About this task →
Please write out all of the data below exactly, without including the pictures.

Material for this exercise →
________
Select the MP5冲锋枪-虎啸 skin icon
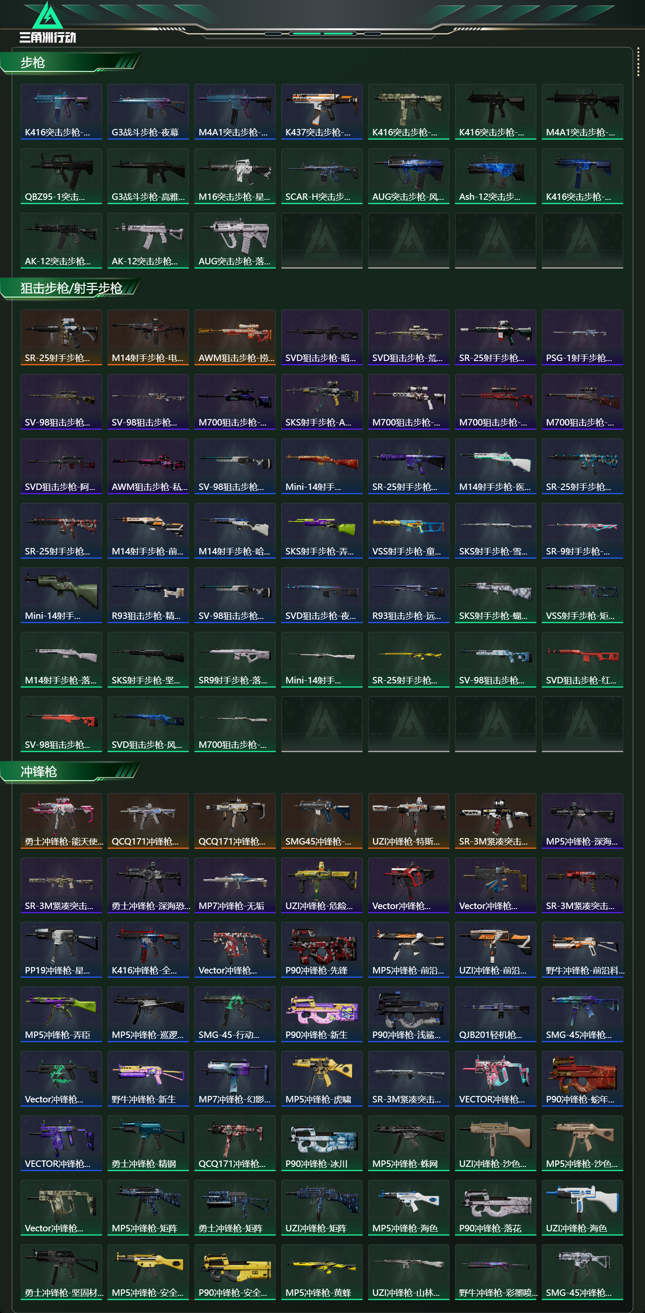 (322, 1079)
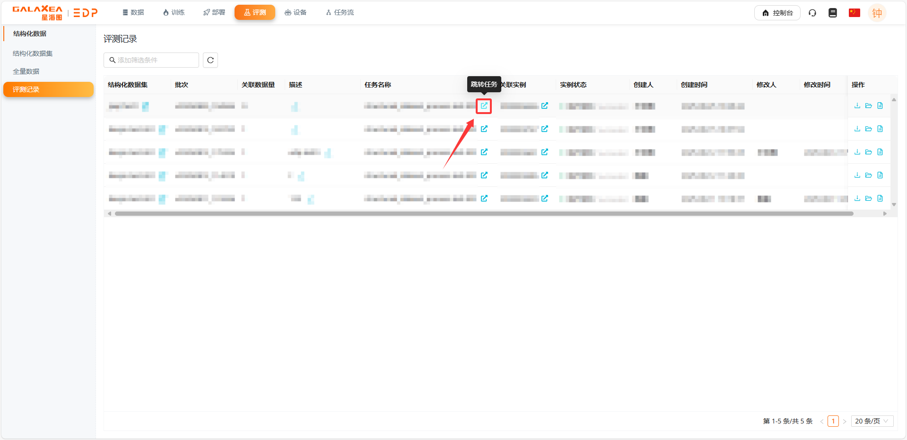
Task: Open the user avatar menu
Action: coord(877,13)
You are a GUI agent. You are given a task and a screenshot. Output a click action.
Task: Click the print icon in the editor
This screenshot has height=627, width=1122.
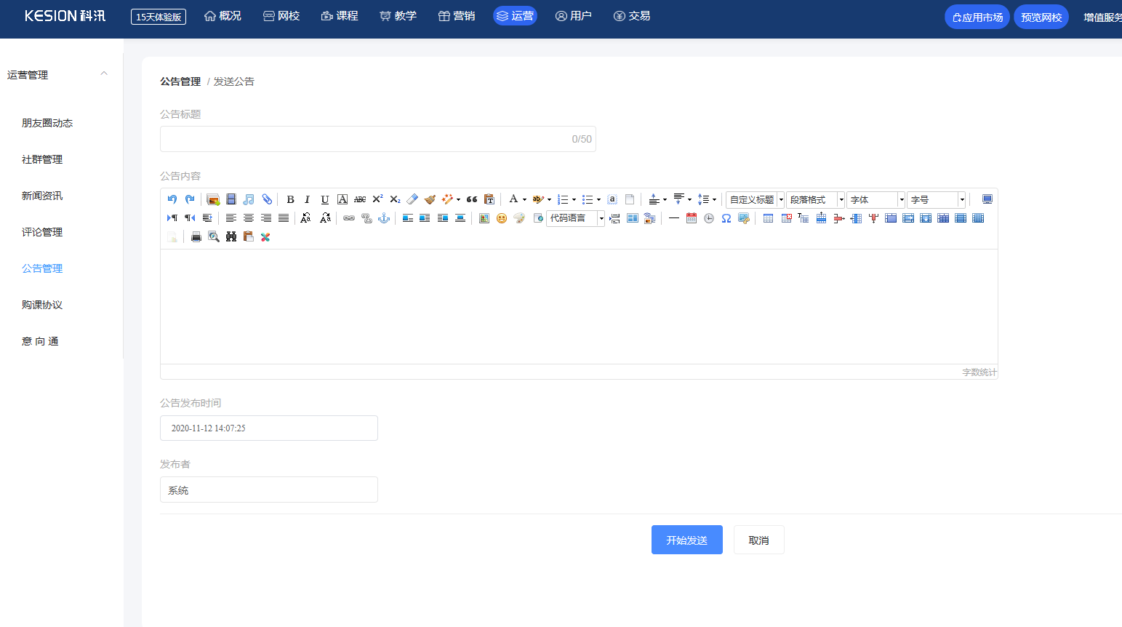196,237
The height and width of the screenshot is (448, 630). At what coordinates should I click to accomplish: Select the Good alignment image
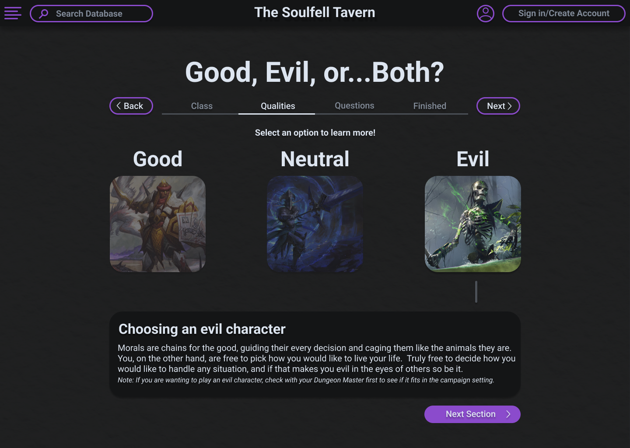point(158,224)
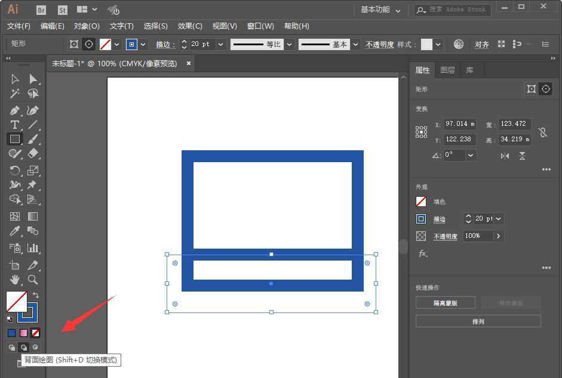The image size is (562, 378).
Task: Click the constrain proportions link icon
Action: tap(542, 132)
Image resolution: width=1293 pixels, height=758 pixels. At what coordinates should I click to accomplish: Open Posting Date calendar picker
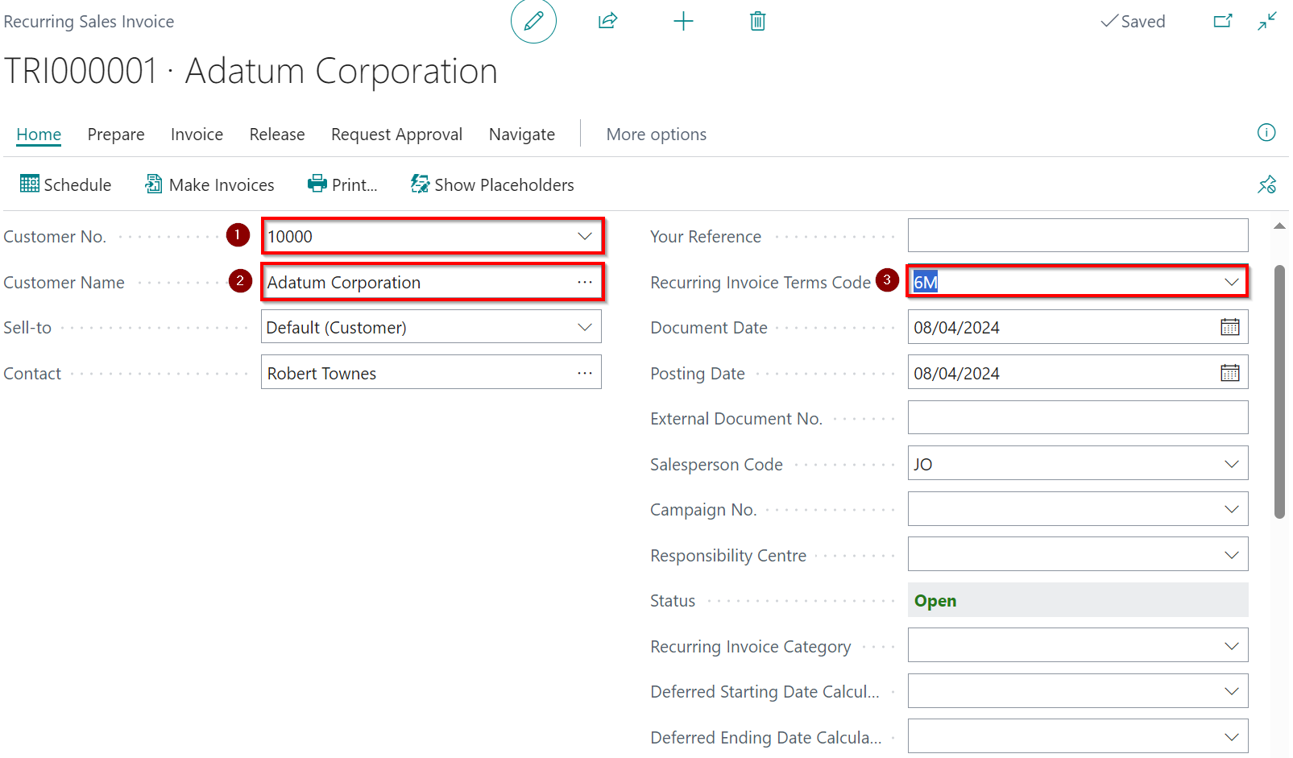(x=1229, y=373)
________
Result of this task →
Select the MP5冲锋枪-虎啸 skin icon
 (322, 1079)
Task: Open the user avatar menu
Action: coord(877,13)
You are a GUI agent. You are given a task and a screenshot. Output a click action.
Task: Click the print icon in the editor
This screenshot has height=627, width=1122.
196,237
The height and width of the screenshot is (448, 630). At what coordinates should I click to accomplish: Select the Good alignment image
point(158,224)
The image size is (562, 378).
Task: Click the constrain proportions link icon
Action: tap(542, 132)
Image resolution: width=1293 pixels, height=758 pixels. At what coordinates should I click to accomplish: Open Posting Date calendar picker
(x=1229, y=373)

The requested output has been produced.